CAPEC-26: Leveraging Race Conditions
The adversary targets a race condition occurring when multiple processes access and manipulate the same resource concurrently, and the outcome of the execution depends on the particular order in which the access takes place. The adversary can leverage a race condition by "running the race", modifying the resource and modifying the normal execution flow. For instance, a race condition can occur while accessing a file: the adversary can trick the system by replacing the original file with their version and cause the system to read the malicious file.

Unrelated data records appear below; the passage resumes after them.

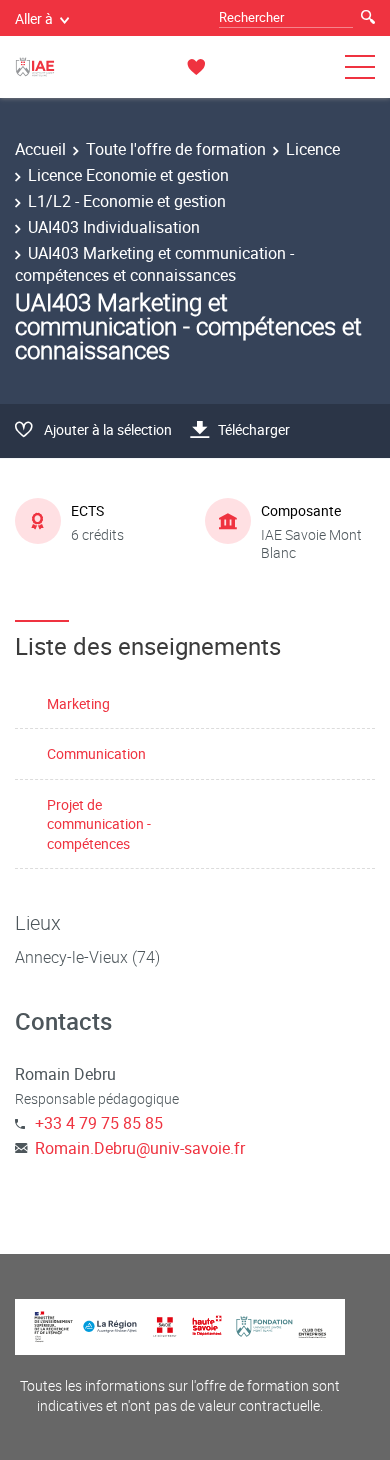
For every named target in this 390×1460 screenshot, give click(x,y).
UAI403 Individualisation (114, 227)
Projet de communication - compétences (99, 824)
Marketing (78, 703)
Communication (96, 753)
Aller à (34, 18)
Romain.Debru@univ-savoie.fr (140, 1148)
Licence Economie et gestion (128, 175)
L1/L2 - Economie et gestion (127, 201)
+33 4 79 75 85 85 (99, 1123)
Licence (313, 149)
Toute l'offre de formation (176, 149)
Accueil (40, 149)
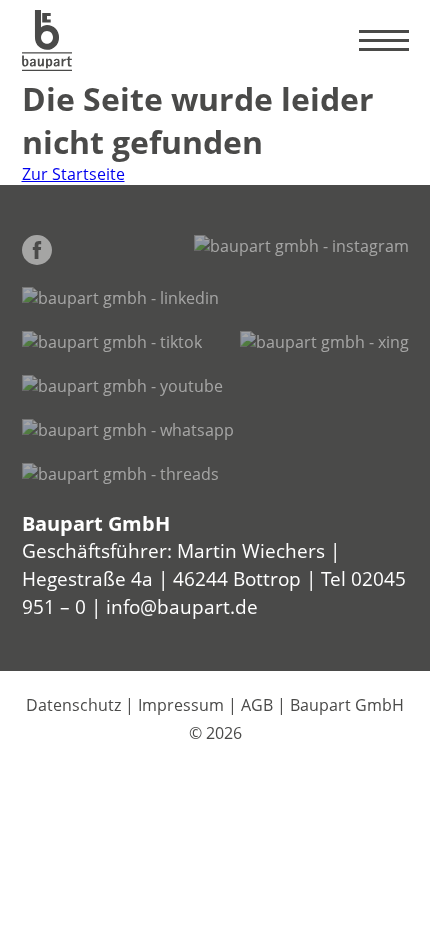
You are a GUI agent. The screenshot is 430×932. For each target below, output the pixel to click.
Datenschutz (73, 705)
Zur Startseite (73, 174)
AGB (257, 705)
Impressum (181, 705)
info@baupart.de (182, 606)
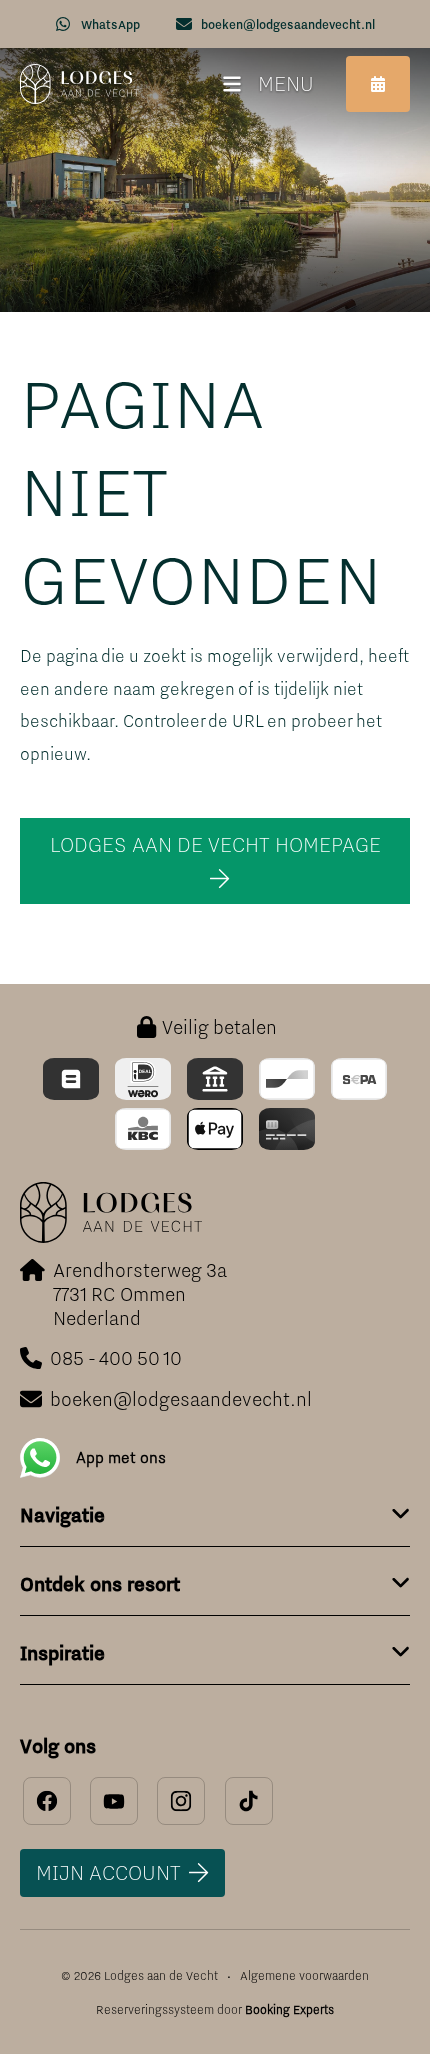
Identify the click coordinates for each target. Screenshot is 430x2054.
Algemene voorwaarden (304, 1976)
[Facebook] (47, 1801)
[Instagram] (181, 1801)
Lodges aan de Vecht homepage (215, 844)
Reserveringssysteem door (215, 2010)
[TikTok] (249, 1801)
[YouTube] (114, 1801)
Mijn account (108, 1872)
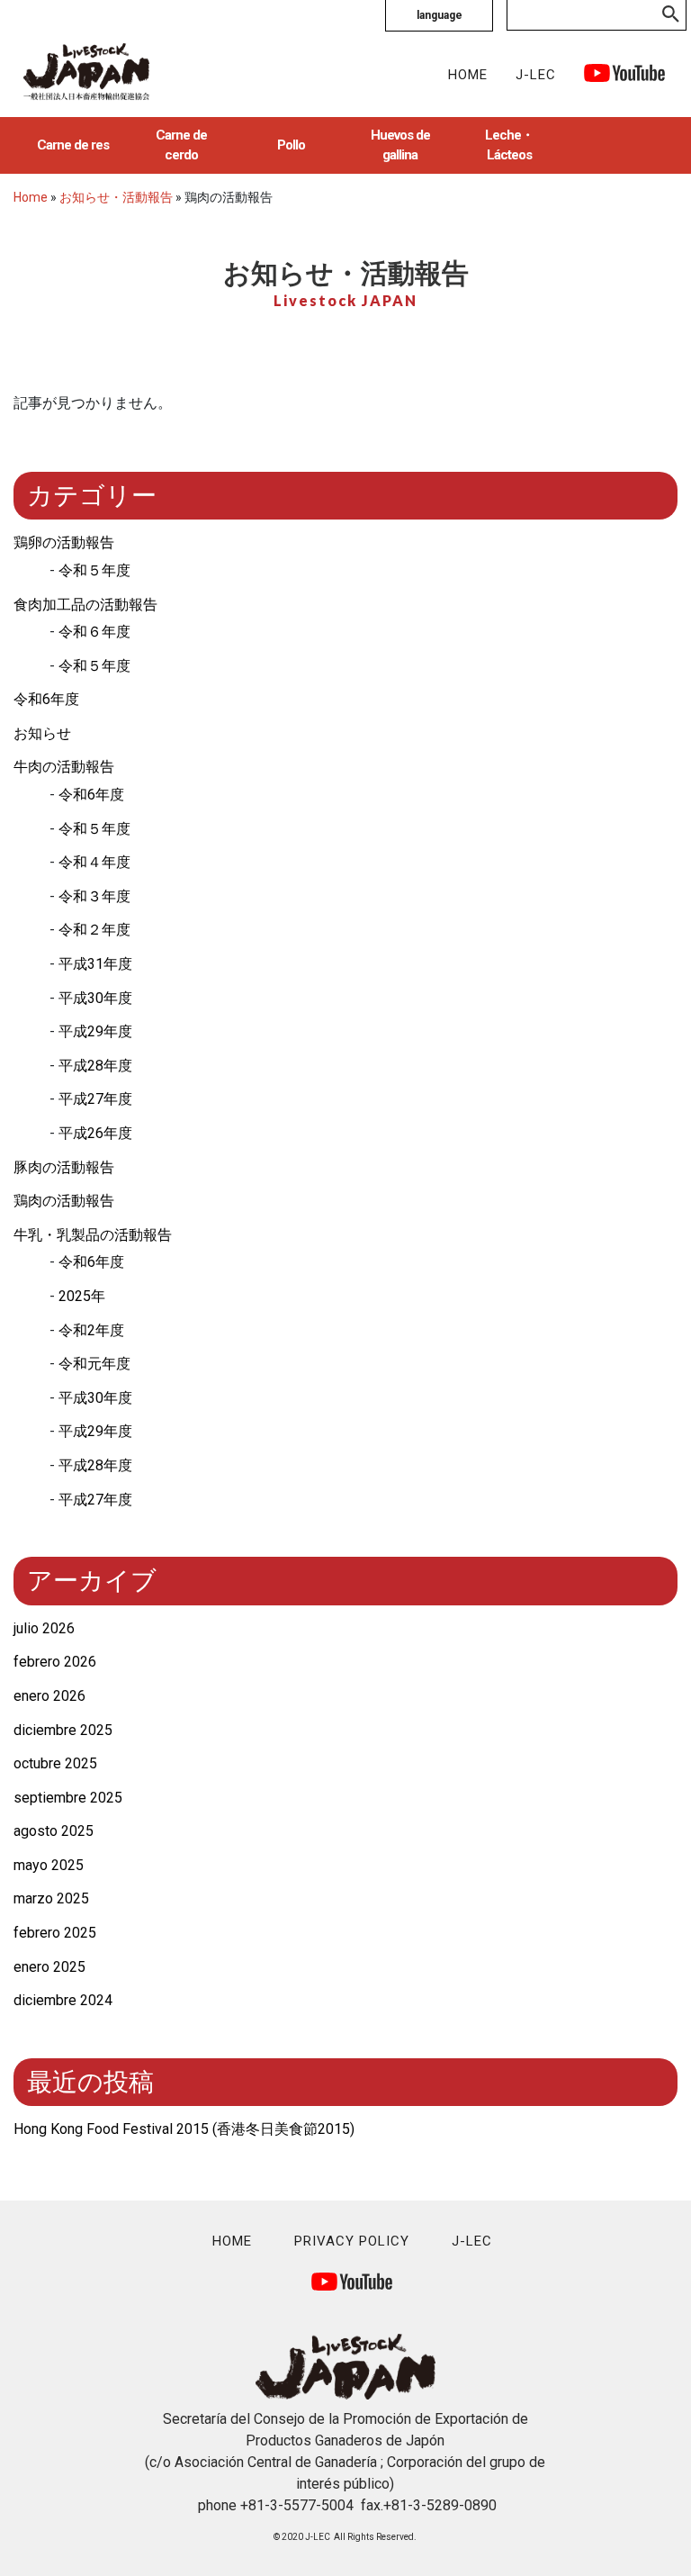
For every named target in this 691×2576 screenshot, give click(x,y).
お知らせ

CAPEC-29: Leveraging Time-of-Check and Time-of-Use (TOCTOU) Race Conditions
This attack targets a race condition occurring between the time of check (state) for a resource and the time of use of a resource. A typical example is file access. The adversary can leverage a file access race condition by "running the race", meaning that they would modify the resource between the first time the target program accesses the file and the time the target program uses the file. During that period of time, the adversary could replace or modify the file, causing the application to behave unexpectedly.